This Certificate of Urgency was certified urgent by this Court and service of the suit papers was to be served upon the cited respondents. To that effect the applicant counsel filed an affidavit of service dated 15th July, 2021 to demonstrate compliance with the Court directions on Service of the application to the respondents.  Undoubtedly, there was no appearance or defence filed by the respondents.  The motion was therefore prosecuted as undefended suit.  This Court delivered its ruling on 19th July, 2021 granting of various reliefs including anticipatory bail to the applicants.

Present application

On 3rd August, 2021 the Director of Public Prosecution aggrieved with the ruling filed a Notice of Motion pursuant to Articles 25, 49, 50 (1) 157 (6) 9 (10), (11), 159 (2), (d), 165 3 (a) of the Constitution, section 123A of the Criminal Procedure Code seeking the following consequential orders; -

1.  That the Orders obtained on 19th July, 2021 by the applicants and all consequential orders be set aside.

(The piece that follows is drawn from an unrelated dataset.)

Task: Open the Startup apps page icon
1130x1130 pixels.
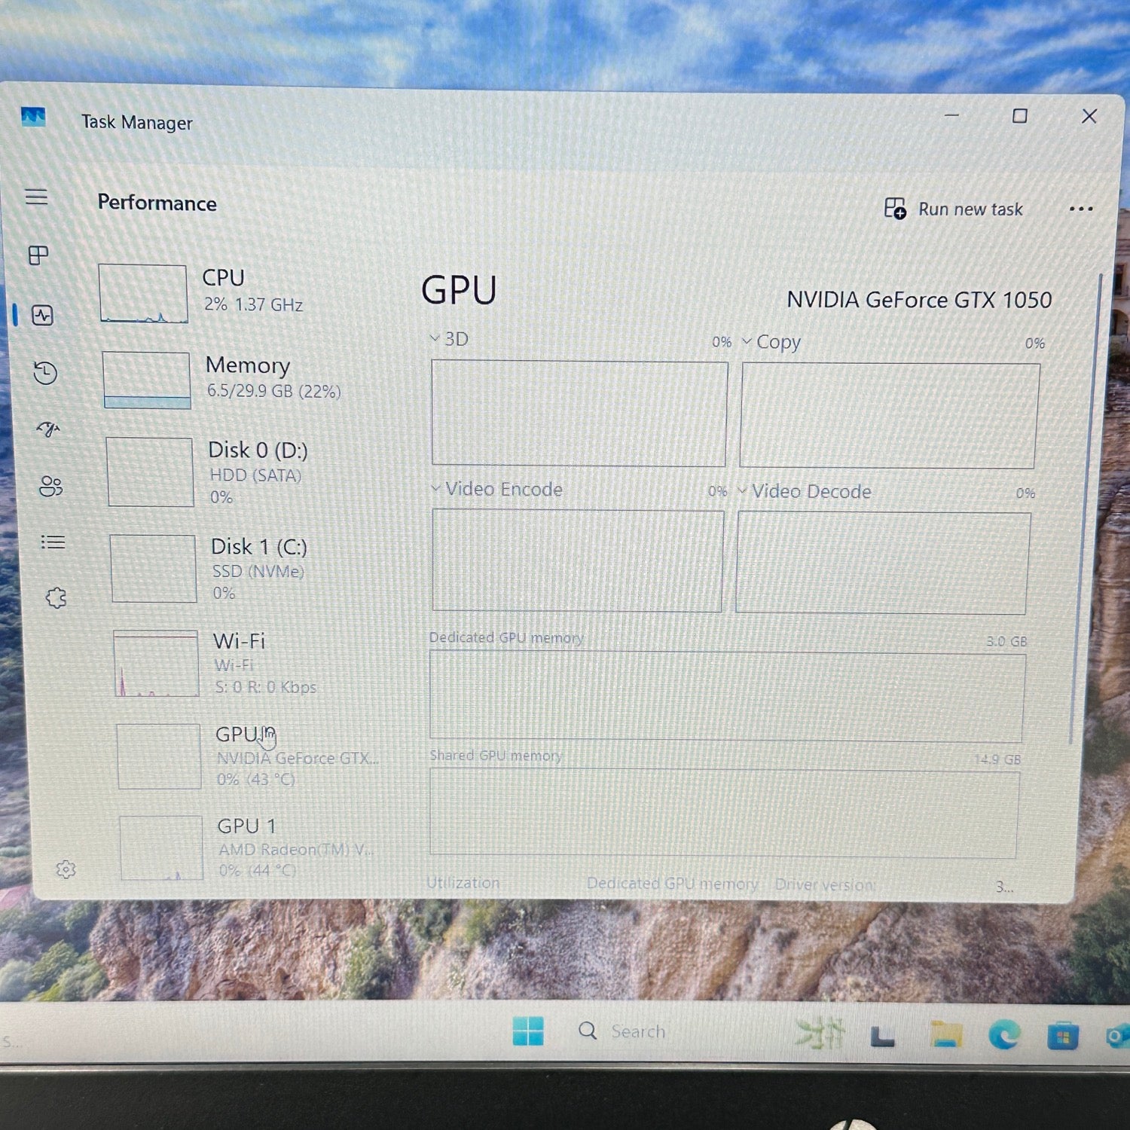Action: (x=48, y=429)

2.  That the respondents herein be served with the Motion of 9th July, 2021 and be granted leave to file their appropriate responses.

The basis in which the applicant made this application was on the grounds of lack of proper service.  The applicants counsel was further to invite the Court to consider the principles in Ananita Kariuki case, the provisions under Article 157 of the Constitution and Section 31 of 22(2), and the Office of the Director of Public Prosecution Act as the legal basis to set aside the orders on anticipatory bail.

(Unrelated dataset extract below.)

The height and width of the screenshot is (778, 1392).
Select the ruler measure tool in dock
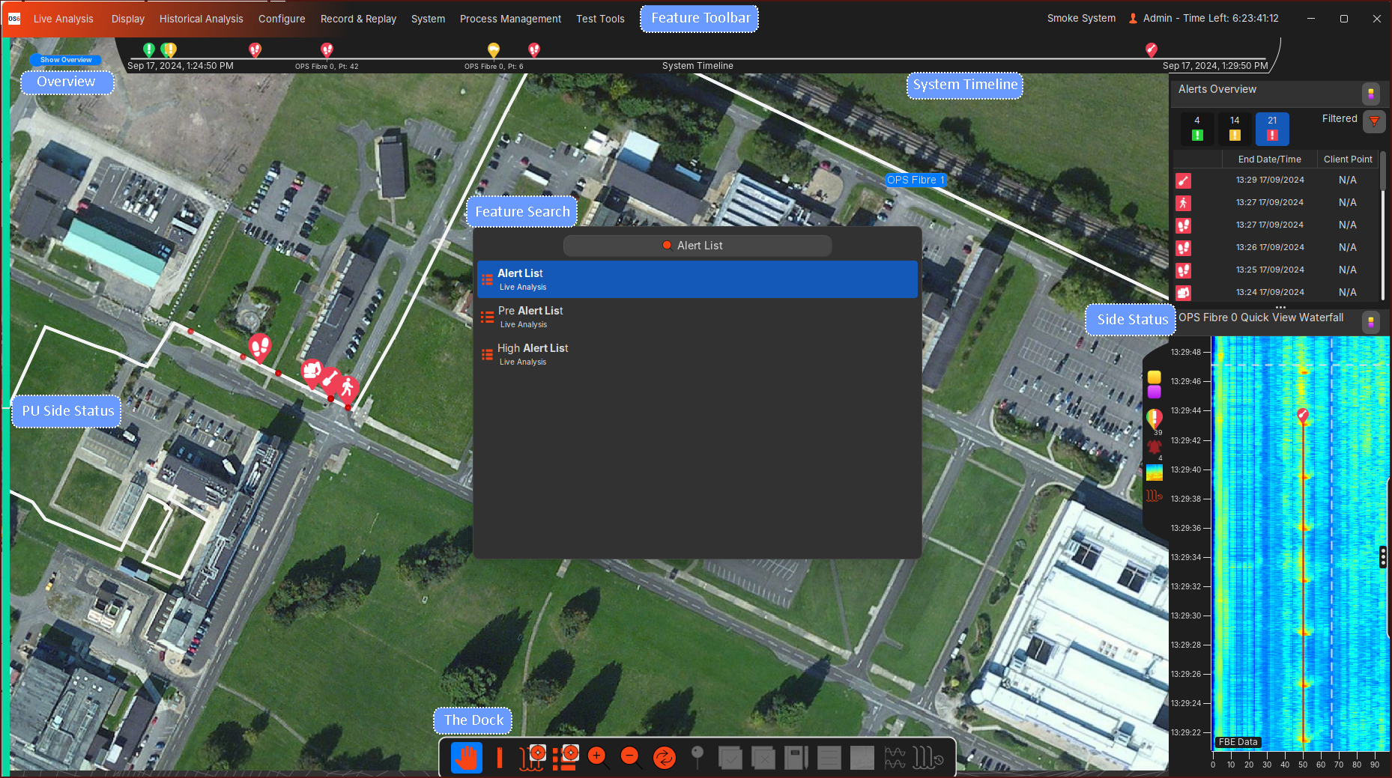[499, 758]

The respondents to the latest Notice of Motion filed a rejoinder appropriately to the issues as seen in the replying affidavit dated 18th July, 2021.  In addition, learned counsel Mr Komora provided brief skeleton written submissions that the impugned decision was taken wholly in reliance of true information on service of processes upon the respondent.

This Court therefore has the power to determine the application by the applicant, more specifically the Director of Public Prosecution for review of the decision.

Determination

The issue arising in that impugned Notice of Motion is whether this Court was wrong to conclude that the respondents were entitled to anticipatory bail by applying the legal principles to the facts of the case.  Secondly whether leave to enter appearance and file defence to the original Notice of Motion ought to be granted.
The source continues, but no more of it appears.